Les grandes heures de la sécurité humaine, au sortir de la bipolarité c'est-à-dire au début des années 1990, ont pour jalons plusieurs épisodes cruciaux.
Le devoir d’ingérence, défendu dès les années 1960 (notamment dans la guerre du Biafra entre 1967 et 1970) par des associations comme Médecins sans frontières et théorisé plus tard par des personnalités comme Bernard Kouchner ou Mario Bettati, a mis en avant l’impératif de ne pas respecter la souveraineté des États si certaines situations exceptionnelles mettaient des populations en danger.
La responsabilité de protéger (dite « R2P ») poursuivit sur cette lancée dans les années 2000, au Sommet du millénaire (2000) et surtout au Sommet mondial (2005) des Nations Unies.
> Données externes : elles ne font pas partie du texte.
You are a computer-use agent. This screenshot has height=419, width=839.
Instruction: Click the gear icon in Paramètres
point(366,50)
En considérant les génocides, crimes de guerre, purification ethnique et autres crimes contre l’humanité comme autant de menaces explicites à la paix mondiale, l’ONU a clairement fait de la protection des populations un enjeu majeur de la paix au même titre que le respect du droit international.
Plus encore,
le droit naturel pouvait primer sur le droit positif, puisqu’il était même préconisé, en cas d’urgence humanitaire, de ne plus respecter les souverainetés nationales afin de pouvoir secourir des populations, y compris – voire surtout – contre leur propre État. La considération humaniste l’emportait sur la realpolitik après plusieurs décennies de combats entre superpuissances, la sécurité des sociétés et des gens l’emportait sur la compétition géopolitique interétatique.
La résolution 688 du Conseil de sécurité des Nations Unies du 5 avril 1991, qui exigeait « que l’Irak permette un accès immédiat des organisations humanitaires internationales à tous ceux qui ont besoin d’assistance dans toutes les parties de l’Irak et qu’il mette à leur disposition tous les moyens nécessaires à leur action », et mette fin à sa répression des populations kurdes – et en réalité également chiites, au sud du pays –, fut un moment fondateur.
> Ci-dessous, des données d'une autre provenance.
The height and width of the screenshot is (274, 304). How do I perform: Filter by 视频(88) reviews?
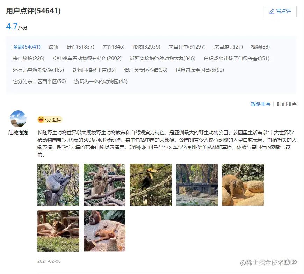[260, 47]
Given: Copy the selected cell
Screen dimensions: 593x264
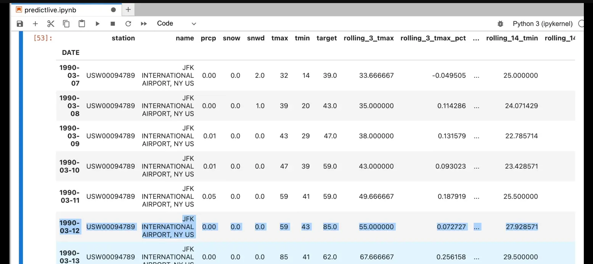Looking at the screenshot, I should click(66, 24).
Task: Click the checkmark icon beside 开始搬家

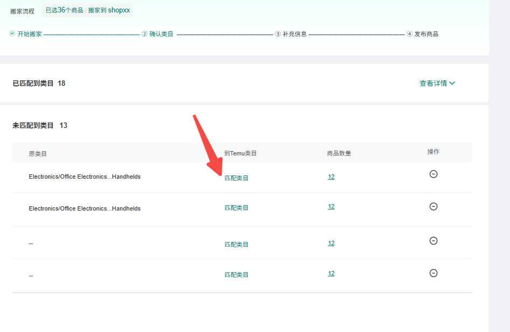Action: (x=12, y=33)
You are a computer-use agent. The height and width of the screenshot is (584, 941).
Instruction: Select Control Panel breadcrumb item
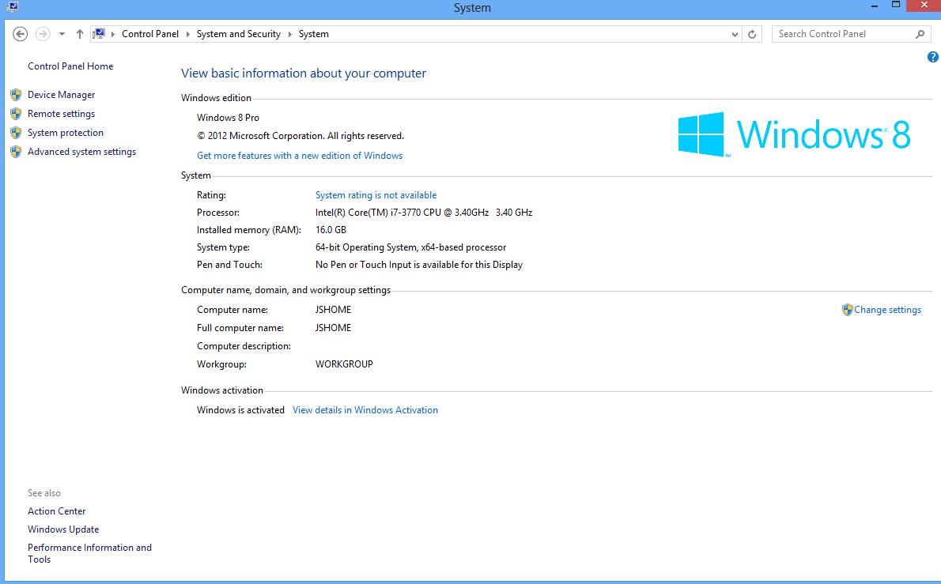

Pour la première fois, des États exigeaient d’un autre État qu’il renonçât à sa propre souveraineté pour laisser entrer sur son territoire des acteurs non gouvernementaux, à cette fin de protéger des populations civiles pourtant placées sous la responsabilité de cet État.
Au fil des années qui suivirent, les acteurs privés se portant garants de la surveillance et de la protection de la sécurité humaine se multiplièrent. ONG, think tanks, réseaux militants, experts, tirèrent parti à la fois des nouvelles technologies d’information et d’expression, et de la globalisation de cette information en temps réel, apte à mobiliser des opinions publiques à travers le monde en faveur d’une cause, en réaction à une situation de détresse, en solidarité avec des coreligionnaires, des concitoyens, ou tout simplement d’autres êtres humains.
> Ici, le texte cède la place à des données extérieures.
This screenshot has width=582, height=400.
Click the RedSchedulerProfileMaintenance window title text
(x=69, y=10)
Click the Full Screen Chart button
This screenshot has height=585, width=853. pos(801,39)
En phase avec cette sensibilité nouvelle, plusieurs interventions militaires étatiques furent conduites au nom de la protection des populations.
L’intervention otanienne contre la Serbie après ses exactions au Kosovo (1999), puis l’intervention contre la Libye après les menaces proférées par le colonel Kadhafi contre les habitants de Benghazi (2011), en furent deux exemples largement commentés. Protéger les populations pour protéger la paix, tel était le nouveau mot d’ordre.
Le cas libyen, pourtant, sonna le début d’un renversement de tendance. Comme une goutte d’eau qui aurait fait déborder le vase, il confirma les suspicions, les rancœurs qui s’étaient accumulées au fil des années précédentes. Les interventions militaires au nom de la sécurité humaine, pointait-on au Sud, en Chine ou en Russie, ne visaient jamais que des ennemis ou opposants au monde occidental : Irak, Serbie, Libye.